(CNN) Generals Wesley Clark vs. Mark Hertling; Are Weapon Stockpiles Sufficient?

(CNN) Generals Wesley Clark vs. Mark Hertling.

I share sympathies of both. If you’re not in the room, it is impossible to know whether appearances are the result of intelligent strategy. It is impossible for those in the room to be certain that intelligent strategy is correct  strategy. In the fog of war, nothing is known with certainty in the time frame in which it is relevant.

I had a nagging sense that I was helping the Kremlin project fear when I wrote Ukraine, is a Holocaust in the Offing? and (CNN) ‘I’m smiling’: Ret. Lt. Gen. Hertling reacts to Putin news; Putin takes Command. Since the Kremlin reads this blog, I don’t intend to elucidate possible strategies.

Clark expresses concern that contracts have not been let for Eastern bloc 152mm shells. The tooling may no longer be usable. Manufacture of ammunition leaves little room for error. A misformed shell can blow up a barrel. Here we recast this concern for precision weapons.

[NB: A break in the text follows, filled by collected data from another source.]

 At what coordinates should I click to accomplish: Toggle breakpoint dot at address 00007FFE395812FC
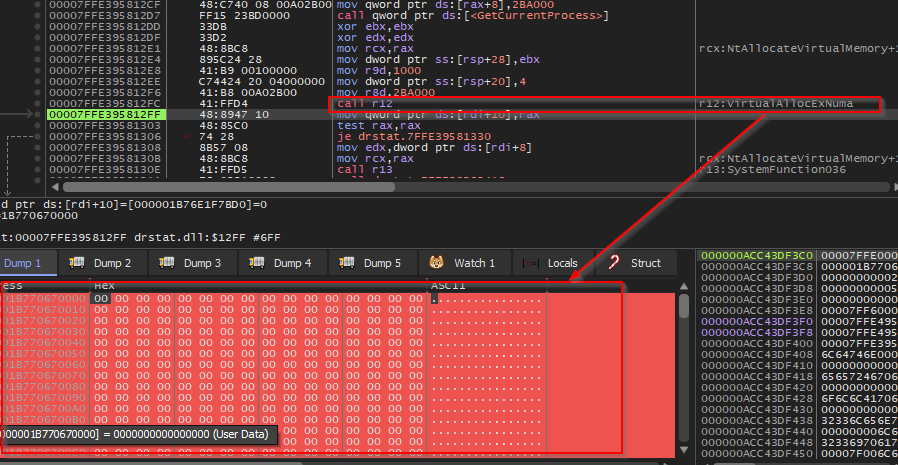tap(39, 104)
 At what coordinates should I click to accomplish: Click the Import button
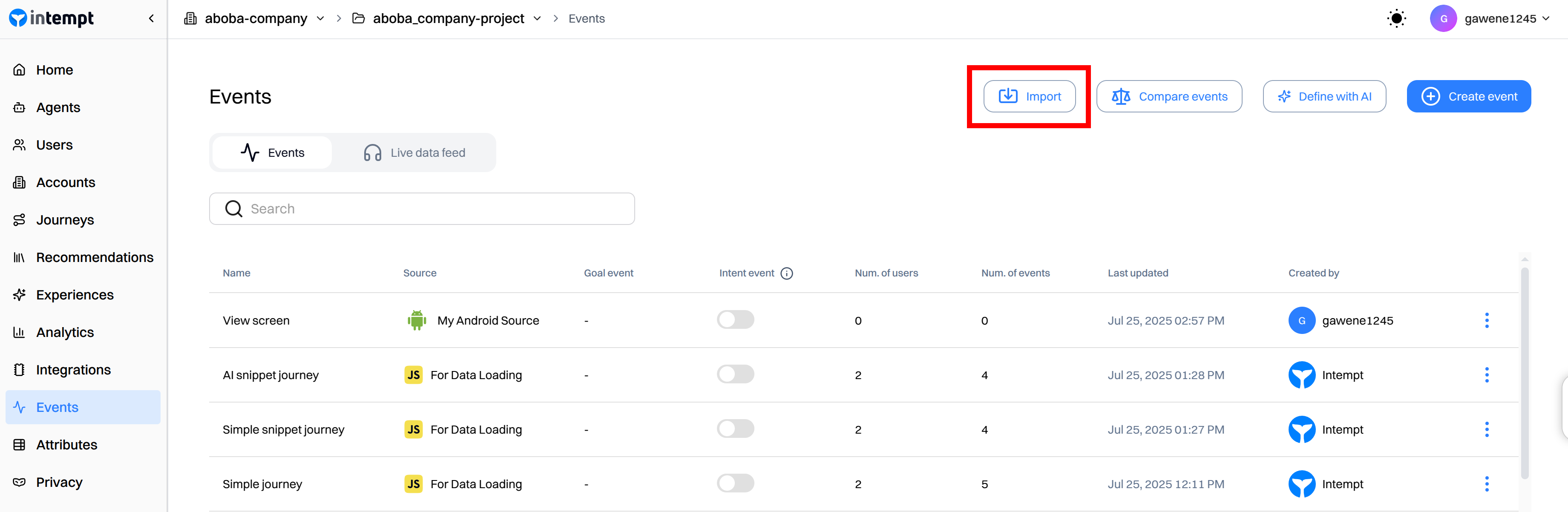(1029, 97)
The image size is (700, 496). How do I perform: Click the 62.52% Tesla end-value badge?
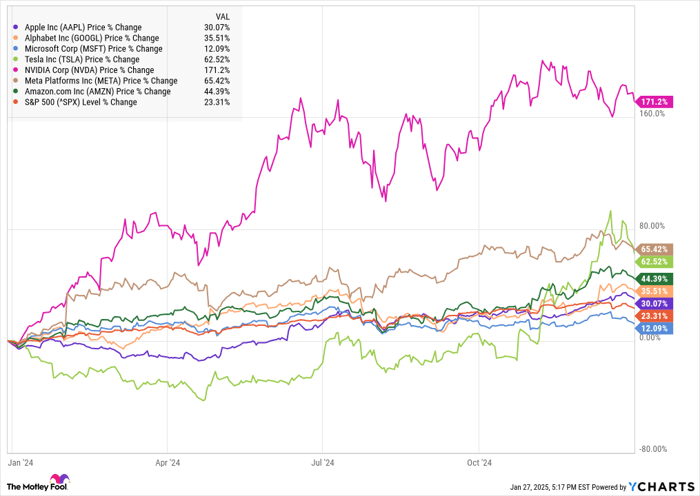coord(656,260)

This conflict is an approximation of a match-up not seen before:

  • Red, massive, backwards, low-tech army structured for high-intensity warfare, accepting huge casualties as valid cost of conflict.
  • Blue,  superbly trained, high tech, large but averse to casualties, structured for limited conflict.

Blue self-examination has disclosed vulnerabilities in high intensity conflict that remain valid in the light of the surprisingly primitive incompetence of Russian forces. This concerns the long lead times, and complex supply chains, of precision weapons, and their Red counter, expendable human life.

U.S. stockpiles of dumb munitions are huge, feasible because they can be stored for decades in uncontrolled climates, with minimal degradation.  Gravity bombs, combined with separately engineered and maintained bolt-on guidance units, are a “sweet spot” of precision munitions. In contrast, the precision weapons supplied to Ukraine are unitary designs, with a common limitation.  The practical size of a stockpile is limited,  by initial acquisition costs, and ongoing costs that are roughly proportional to numbers:

  • Limited shelf life from deterioration of electronics, sensors, actuators, propellants, and lubricants.
  • High costs of periodic maintenance required to mitigate the above.
  • Sudden obsolescence due to vulnerability exploit, e.g.., the vulnerability of the AIM-120 to jamming.

The notion of a weapon that dies on the shelf came into focus with nuclear devices, which are made of mutually incompatible materials that gradually destroy the integrity of the device. A substantial part of  defense expenditure over decades has been to maintain nuclear devices,  small in numbers compared to conventional munitions stockpiles.   All precision weapons have analogous modes of decay, with significant cost for stockpile numbers appropriate to high intensity conflict.

The Ukraine war is a fraction of the planners’ vision of  high intensity conflict.  With no endpoint in sight, it is nevertheless instructive on the subject of stockpile depletion.  Wesley Clark is concerned with possibly sluggish speed of arms transfers. This may in the future become a lack of availability of arms to transfer. This implies an immediate need for more hot production lines.

For high intensity conflict, hot production lines create supply chain dilemmas that cannot be resolved when domestic security cannot be assumed. Huge stockpiles are primary, deterred by perishability. Can this be mitigated?

This problem has degrees of freedom that become accessible if we slightly relax the usual criteria of optimal design, such as:

  • minimum weight, size
  • maximum yield, range
  • implied unitary structure

With some slack, we can design for maintainability. A stockpile then consists of a small proportion of ready-to-use devices, with the bulk in optimized storage:

  • Modular construction instead of unitary.
  • Bulk of stockpile stored in disassembled state.
  • Modules stored separately in conditions optimal for each: temperature, (inert) atmosphere…as required to exceed shelf life of the assembled weapon.
  • Reduced time for disassembly and reassembly  of ready stockpile.
  • Rapid assembly of modules as required to replenish ready stockpile.
  • Modular design may defeat some forms of obsolescence.

This applies to a hypothetical high intensity conflict. The unmet near term need is the response to possible Russian mobilization, best served by hot production lines, and additional contracts for long lead-time parts, such as sensors.